··· Records supplied ···

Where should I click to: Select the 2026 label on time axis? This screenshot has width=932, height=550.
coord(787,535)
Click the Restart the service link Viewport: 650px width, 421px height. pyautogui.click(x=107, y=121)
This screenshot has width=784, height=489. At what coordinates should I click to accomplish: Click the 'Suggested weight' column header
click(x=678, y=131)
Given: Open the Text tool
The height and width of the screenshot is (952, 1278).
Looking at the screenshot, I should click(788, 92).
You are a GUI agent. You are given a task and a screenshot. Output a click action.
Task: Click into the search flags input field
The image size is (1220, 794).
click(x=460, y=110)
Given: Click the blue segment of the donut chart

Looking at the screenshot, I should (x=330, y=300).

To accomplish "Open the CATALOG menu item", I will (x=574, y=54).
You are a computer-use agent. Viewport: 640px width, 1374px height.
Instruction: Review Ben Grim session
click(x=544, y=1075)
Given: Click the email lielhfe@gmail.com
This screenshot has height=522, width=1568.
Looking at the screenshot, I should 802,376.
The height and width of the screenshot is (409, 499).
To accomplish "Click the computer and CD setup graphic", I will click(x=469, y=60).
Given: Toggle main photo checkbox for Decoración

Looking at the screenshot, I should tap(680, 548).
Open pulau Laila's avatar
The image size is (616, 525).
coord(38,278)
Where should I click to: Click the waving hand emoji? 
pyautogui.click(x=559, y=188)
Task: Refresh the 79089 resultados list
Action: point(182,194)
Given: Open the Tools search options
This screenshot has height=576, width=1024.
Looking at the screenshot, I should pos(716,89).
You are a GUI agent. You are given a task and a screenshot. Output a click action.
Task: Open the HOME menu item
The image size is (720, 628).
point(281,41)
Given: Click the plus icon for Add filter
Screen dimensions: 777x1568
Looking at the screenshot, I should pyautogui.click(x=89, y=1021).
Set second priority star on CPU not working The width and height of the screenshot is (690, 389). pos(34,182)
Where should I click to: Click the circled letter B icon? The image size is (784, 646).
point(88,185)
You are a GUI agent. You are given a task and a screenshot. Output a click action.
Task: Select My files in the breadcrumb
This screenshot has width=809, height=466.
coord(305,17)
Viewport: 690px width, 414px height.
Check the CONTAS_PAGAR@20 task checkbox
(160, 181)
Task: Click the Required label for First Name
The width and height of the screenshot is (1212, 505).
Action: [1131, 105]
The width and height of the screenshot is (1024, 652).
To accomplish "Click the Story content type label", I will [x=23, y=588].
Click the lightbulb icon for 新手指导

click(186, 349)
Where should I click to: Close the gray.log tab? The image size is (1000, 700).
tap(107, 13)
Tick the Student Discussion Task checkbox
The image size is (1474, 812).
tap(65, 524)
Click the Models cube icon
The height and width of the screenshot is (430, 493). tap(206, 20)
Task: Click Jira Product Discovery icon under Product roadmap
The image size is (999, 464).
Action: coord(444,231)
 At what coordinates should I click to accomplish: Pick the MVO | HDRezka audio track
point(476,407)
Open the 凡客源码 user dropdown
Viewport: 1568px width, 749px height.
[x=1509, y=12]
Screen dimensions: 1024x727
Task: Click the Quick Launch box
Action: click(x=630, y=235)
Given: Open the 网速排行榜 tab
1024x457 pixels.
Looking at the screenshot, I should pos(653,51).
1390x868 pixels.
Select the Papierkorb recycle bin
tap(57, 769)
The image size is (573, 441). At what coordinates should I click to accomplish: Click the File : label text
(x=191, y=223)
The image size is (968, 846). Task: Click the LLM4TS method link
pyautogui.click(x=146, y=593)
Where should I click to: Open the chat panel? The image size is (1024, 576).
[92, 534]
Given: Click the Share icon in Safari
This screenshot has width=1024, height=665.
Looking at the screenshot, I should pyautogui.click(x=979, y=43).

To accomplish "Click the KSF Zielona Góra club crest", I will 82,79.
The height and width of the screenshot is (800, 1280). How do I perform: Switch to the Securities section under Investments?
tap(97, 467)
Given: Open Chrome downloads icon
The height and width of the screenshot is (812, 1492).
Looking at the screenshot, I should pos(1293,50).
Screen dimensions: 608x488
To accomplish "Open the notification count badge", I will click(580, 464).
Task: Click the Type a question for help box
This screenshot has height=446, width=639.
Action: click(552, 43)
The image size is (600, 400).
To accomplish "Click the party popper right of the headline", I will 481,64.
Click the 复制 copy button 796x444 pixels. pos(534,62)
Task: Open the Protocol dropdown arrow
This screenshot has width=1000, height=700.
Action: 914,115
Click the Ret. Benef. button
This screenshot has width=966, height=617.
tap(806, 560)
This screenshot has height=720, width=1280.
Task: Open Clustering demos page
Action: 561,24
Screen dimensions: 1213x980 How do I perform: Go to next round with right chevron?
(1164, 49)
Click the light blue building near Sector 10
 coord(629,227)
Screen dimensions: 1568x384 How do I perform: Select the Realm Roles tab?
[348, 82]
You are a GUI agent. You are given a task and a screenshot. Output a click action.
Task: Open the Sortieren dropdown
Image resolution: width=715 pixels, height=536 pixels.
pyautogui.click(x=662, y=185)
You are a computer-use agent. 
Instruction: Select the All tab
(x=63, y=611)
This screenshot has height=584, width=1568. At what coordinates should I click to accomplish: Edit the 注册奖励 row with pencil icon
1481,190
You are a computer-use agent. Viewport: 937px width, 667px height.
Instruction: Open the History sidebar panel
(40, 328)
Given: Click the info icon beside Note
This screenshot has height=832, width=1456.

···

▸ **Task to complete**:
For every line above that holds the word "computer", report the whole line.

▸ **Response to this exercise**:
You are a computer-use agent. Viewport: 640px width, 1374px height.
To accomplish "Click the computer and CD setup graphic", I will click(x=469, y=60).
You are a computer-use agent. 
You are a computer-use agent. Viewport: 937px width, 667px height.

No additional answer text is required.